You'll note that this is exactly the same format as the if statement in the previous section, apart from the replacement of the word if by the word while. Operationally, it differs in that once the group of statements in the block has been performed, the program rechecks the condition and if it's still true it runs the block again, keeping doing so until the condition becomes false.

Note

* If the condition is false when first checked, the block isn't performed at all - a loop runs zero or more times
* If the condition never goes false you potentially have an infinite loop that goes on for ever
* Conditions are just the same as the conditions mentioned for the if statement in the language you're learning.

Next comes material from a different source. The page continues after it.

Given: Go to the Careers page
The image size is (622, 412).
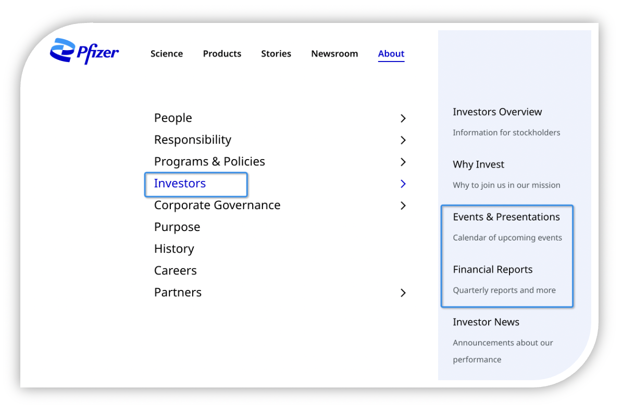Looking at the screenshot, I should pos(176,271).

Newcomers to programming sometimes take a few minutes to grasp their first program with a loop statement, as for the first time the code jups backwards as well as forwards as it runs. And they sometimes have trouble working out which statements go where.

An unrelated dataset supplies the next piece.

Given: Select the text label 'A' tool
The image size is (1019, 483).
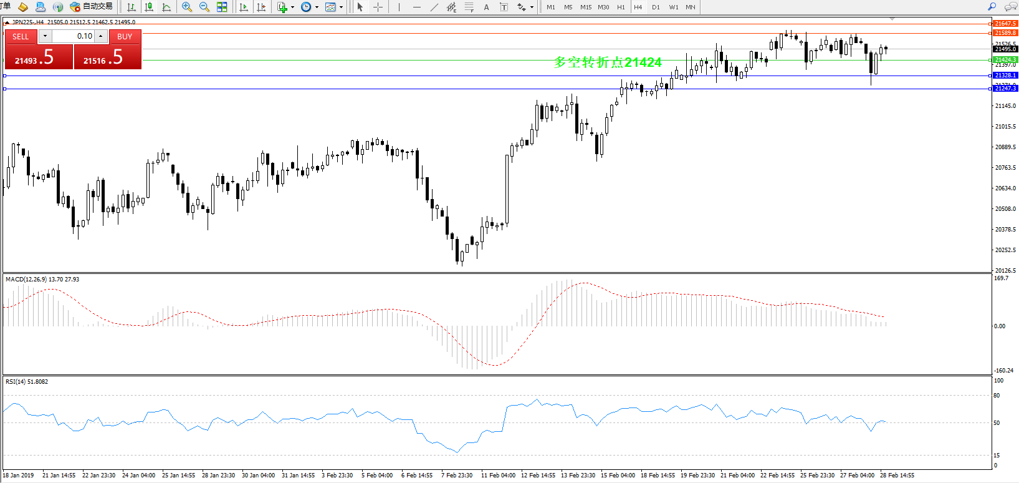Looking at the screenshot, I should click(486, 7).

* If something may need to be run multiple times, it goes within the block (or within the condition to the while)
* If something only runs once and that's BEFORE the code in the block that may repeat, it goes before the while ("initialisation")
* If something runs once after any repeated code, that goes AFTER the block that may repeat (e.g. printing a total

Your tutor will show you a while loop in the language you're learning at this point, and have you write one too.

breaking out of loops

At times, you'll want to jump out of the middle of a loop and continue running code below - if (for eaxmple) you've identified inoming record that you were looking for from a stream of data, or if you have reached a threshold. So languages provide you with a statement that you can put witin a loop to get out of that loop even though the condition at the top hasn't been checked and gone false. The keyword used is usually break but sometimes (in some languages) it's last.

Putting a break into a loop to be run unconditionally would be rather pointless, so you'll find that any break statements will be within a conditional statement such as i(but not limited to) an if within the loop.

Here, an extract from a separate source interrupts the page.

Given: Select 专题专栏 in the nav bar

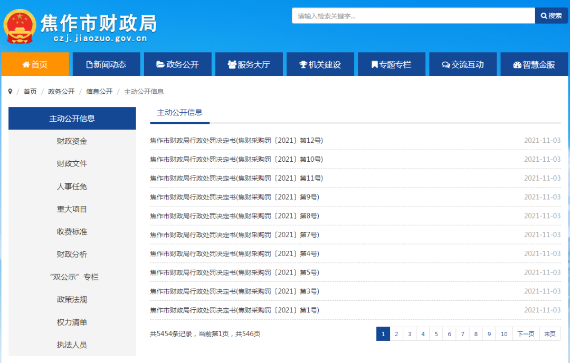Looking at the screenshot, I should click(391, 64).
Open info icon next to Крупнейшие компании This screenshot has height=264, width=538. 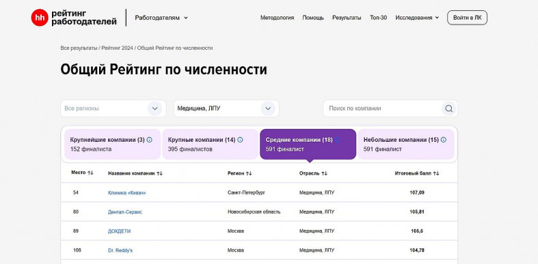coord(149,140)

Most languages also support a continue statement (sometimes next) which allows you to skip the rest of the block code and go back up to test the condition straight away. Very useful if you're filtering a stream of data and you've identified a record such as a comment that you want to skip over without further processing.

Some languages have other flow controls in loops to - you may come across redo and retry. Early programming languages supported goto statements (and indeed some still do), but except in exceptional circumstances, their use is discouraged - they make for code that it very difficult to debug or to follow, and often impractical to upgrade when specifications change ... and there are now far better ways.

Other loops

while is the most fundamental loop statement, and it's the natural one for us to choose to introduce on this first day of our "learning to program in ..." course. But there are many other forms of loops that you'll come across later in the course, and in practise you'll find such other loops used more that while. Keyowords are for, foreach, loop, until and repeat.

If you are writing web applications (Java Servlets or JSPs, PHP scripts, or CGI or otherwise server based code in other languages such as Ruby, Python, Tcl, Lua, C or C++) Your whole application will potentially be run in a loop. Each time a user submits a form to your code, (or an automated client calls up your URL), the code is run, in effect in a loop that's controlled by the web server with your code be the innards or the loop. This means that there are times wher code towards the top of your web application may be run after code than appears later in your web application (due to condtionals) even though it doesn't look like it's in a loop at first glance.